What is required -> Copy, from the listing, every line in which the string "agent" is present.

*** Opening Material for this exercise ***

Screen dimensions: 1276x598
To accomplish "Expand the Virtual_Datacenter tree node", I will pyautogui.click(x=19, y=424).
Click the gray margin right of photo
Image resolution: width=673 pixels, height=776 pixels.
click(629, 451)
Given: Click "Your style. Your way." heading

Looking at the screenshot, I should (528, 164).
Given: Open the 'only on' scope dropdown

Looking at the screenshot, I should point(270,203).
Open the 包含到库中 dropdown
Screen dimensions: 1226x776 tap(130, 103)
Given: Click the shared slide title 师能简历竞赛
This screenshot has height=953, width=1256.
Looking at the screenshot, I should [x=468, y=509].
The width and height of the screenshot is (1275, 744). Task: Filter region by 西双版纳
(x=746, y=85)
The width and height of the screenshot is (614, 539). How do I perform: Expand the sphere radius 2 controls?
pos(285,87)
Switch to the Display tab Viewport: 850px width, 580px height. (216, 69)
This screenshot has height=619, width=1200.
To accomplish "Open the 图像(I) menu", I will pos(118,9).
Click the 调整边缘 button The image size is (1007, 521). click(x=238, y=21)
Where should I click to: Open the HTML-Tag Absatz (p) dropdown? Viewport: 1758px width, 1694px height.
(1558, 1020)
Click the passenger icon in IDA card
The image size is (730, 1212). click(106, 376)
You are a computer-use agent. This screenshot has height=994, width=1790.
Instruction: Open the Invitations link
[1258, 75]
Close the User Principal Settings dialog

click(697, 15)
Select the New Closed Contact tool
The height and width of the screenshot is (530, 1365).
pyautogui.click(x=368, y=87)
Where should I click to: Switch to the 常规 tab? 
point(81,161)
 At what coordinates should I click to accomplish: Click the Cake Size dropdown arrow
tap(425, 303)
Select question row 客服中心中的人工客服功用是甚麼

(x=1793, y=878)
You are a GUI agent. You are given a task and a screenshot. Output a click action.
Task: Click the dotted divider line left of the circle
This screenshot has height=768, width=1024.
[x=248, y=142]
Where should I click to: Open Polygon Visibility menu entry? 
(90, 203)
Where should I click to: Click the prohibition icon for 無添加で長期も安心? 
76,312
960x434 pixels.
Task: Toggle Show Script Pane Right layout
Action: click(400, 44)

*** Closing Material for this exercise ***

Written response ->
You are a computer-use agent. This screenshot has height=994, width=1790.
You are a GUI agent. You are given a task and a screenshot. Output a click action.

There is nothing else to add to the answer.